**Problem description:**
Please repeat only the stretch of records running from the first line through the line that contains "Screen dimensions: 1568x713".

Data supplied section start

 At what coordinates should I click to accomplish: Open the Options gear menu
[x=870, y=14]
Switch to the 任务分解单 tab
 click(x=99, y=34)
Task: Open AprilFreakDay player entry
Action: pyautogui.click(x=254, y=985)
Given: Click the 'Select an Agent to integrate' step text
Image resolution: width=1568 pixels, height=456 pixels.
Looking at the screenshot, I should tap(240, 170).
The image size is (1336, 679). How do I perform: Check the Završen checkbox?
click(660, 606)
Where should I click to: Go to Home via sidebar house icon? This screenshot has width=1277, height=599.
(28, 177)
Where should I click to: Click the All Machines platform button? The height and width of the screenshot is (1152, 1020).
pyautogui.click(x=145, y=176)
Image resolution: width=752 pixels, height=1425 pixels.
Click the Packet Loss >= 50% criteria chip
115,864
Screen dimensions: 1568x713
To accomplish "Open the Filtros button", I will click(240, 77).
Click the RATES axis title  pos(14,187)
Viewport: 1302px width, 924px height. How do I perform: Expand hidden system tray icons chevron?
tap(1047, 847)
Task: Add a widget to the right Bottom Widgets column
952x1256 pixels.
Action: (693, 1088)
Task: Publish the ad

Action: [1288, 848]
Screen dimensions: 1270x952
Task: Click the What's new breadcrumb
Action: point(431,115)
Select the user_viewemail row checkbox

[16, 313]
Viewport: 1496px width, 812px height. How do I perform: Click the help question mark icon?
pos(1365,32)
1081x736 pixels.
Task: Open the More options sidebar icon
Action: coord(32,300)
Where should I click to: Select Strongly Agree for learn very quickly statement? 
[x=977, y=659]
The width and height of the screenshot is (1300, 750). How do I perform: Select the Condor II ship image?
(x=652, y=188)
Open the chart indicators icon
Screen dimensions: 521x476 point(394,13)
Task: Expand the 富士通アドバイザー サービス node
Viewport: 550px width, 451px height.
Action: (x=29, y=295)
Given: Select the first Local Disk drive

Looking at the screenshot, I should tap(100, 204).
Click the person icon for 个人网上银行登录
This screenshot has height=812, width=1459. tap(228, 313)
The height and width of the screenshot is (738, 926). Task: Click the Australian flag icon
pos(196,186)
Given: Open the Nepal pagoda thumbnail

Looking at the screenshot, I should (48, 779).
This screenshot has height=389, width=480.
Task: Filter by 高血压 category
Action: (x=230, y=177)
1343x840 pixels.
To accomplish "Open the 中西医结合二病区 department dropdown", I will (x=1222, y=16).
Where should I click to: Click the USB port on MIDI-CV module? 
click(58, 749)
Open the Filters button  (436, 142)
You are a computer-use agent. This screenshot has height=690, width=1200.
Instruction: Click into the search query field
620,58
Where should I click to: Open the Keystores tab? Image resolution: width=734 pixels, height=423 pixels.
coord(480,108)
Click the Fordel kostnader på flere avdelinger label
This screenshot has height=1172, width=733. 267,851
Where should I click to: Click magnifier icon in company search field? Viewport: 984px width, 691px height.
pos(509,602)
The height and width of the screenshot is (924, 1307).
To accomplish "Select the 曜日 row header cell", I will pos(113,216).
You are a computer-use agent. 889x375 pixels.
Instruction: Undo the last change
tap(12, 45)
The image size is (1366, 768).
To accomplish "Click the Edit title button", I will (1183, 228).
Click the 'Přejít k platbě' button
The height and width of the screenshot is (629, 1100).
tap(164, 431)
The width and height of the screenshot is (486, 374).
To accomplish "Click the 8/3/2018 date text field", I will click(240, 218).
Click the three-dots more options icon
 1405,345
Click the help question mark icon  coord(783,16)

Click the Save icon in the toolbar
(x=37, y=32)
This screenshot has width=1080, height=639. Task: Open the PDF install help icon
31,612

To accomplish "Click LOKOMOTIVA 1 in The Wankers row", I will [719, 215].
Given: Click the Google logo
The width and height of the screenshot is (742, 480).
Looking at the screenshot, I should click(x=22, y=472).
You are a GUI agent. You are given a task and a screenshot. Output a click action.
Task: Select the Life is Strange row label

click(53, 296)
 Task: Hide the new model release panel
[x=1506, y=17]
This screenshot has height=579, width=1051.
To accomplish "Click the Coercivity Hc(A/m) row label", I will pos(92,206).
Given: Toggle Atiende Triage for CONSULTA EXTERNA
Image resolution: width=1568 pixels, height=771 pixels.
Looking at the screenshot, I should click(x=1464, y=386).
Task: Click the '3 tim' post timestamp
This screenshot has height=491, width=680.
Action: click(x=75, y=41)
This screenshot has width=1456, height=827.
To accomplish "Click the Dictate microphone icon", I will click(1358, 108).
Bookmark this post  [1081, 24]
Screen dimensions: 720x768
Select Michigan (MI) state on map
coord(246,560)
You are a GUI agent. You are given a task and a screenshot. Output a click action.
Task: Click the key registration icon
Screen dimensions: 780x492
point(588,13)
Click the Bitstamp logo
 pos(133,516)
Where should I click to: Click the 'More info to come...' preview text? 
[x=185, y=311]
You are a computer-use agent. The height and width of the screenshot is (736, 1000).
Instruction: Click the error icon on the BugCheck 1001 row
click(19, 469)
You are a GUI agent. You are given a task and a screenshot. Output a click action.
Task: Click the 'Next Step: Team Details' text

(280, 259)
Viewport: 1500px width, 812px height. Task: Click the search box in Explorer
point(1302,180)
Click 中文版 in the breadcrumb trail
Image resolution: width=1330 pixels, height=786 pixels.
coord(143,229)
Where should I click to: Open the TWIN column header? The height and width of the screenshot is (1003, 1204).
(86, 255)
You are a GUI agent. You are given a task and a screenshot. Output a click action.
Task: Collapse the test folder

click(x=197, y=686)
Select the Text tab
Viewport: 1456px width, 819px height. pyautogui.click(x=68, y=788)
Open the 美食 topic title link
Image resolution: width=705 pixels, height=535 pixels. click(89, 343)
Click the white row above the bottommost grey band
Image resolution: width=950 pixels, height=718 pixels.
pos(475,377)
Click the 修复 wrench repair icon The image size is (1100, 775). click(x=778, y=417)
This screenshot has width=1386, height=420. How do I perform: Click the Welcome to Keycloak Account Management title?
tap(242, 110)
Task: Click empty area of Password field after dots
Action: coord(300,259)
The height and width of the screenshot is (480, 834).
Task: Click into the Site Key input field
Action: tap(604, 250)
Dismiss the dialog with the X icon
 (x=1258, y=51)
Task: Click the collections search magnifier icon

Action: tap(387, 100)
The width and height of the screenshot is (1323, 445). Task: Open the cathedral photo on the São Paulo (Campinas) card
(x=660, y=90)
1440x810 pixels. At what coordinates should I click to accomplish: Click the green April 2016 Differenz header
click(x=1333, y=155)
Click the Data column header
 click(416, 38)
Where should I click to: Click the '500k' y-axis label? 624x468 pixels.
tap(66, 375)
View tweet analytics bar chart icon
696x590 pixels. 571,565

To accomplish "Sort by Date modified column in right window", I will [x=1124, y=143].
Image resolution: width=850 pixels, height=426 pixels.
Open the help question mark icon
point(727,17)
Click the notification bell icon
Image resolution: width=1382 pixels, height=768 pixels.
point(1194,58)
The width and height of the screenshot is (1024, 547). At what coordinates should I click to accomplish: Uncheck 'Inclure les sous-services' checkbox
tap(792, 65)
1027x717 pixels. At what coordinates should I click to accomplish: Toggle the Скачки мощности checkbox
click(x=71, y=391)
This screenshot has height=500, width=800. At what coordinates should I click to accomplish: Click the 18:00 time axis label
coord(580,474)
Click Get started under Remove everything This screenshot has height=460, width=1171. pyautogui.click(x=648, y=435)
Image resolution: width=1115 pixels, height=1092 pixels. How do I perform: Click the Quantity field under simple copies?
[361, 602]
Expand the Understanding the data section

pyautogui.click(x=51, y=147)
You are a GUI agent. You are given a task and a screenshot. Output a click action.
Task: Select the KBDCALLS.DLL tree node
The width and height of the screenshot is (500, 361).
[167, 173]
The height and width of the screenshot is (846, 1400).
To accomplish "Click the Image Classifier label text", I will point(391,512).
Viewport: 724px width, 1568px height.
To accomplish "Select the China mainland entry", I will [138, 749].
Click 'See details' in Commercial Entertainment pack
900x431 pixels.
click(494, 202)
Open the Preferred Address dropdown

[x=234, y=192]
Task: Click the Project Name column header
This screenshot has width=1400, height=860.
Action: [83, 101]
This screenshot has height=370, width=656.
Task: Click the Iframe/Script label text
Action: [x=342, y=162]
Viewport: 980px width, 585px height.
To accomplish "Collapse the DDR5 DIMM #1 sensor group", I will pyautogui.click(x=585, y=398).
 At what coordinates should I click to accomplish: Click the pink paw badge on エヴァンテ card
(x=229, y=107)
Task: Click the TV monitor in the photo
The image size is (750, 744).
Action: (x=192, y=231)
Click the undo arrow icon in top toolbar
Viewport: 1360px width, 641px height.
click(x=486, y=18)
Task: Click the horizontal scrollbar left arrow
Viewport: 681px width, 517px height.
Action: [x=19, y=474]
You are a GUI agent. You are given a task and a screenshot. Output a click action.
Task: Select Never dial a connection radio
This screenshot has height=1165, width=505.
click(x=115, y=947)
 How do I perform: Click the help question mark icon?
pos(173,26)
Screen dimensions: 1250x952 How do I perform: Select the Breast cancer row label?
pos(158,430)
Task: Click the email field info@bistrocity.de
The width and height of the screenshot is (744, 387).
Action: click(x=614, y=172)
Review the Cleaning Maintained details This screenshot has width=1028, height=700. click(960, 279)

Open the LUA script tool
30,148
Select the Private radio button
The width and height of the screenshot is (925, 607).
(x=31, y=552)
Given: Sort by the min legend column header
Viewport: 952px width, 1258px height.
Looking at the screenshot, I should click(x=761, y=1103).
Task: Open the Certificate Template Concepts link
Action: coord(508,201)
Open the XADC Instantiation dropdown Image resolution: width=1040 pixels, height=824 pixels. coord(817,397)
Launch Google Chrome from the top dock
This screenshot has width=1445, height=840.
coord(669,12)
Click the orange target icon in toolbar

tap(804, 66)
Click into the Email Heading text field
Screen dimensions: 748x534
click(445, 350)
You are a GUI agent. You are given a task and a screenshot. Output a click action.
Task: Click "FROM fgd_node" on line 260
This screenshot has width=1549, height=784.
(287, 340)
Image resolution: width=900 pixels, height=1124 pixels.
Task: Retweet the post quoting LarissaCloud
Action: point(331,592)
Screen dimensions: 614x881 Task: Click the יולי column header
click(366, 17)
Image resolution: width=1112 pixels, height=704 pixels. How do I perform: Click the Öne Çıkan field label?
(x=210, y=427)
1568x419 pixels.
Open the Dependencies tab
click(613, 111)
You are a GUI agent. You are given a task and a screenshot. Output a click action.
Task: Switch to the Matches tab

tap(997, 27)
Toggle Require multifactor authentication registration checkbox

Data supplied section end

**Answer section:**
 At what coordinates should I click to accomplish: Open the Options gear menu
[x=870, y=14]
Switch to the 任务分解单 tab
 click(x=99, y=34)
Task: Open AprilFreakDay player entry
Action: pyautogui.click(x=254, y=985)
Given: Click the 'Select an Agent to integrate' step text
Image resolution: width=1568 pixels, height=456 pixels.
Looking at the screenshot, I should tap(240, 170).
The image size is (1336, 679). How do I perform: Check the Završen checkbox?
click(660, 606)
Where should I click to: Go to Home via sidebar house icon? This screenshot has width=1277, height=599.
(28, 177)
Where should I click to: Click the All Machines platform button? The height and width of the screenshot is (1152, 1020).
pyautogui.click(x=145, y=176)
Image resolution: width=752 pixels, height=1425 pixels.
Click the Packet Loss >= 50% criteria chip
115,864
Screen dimensions: 1568x713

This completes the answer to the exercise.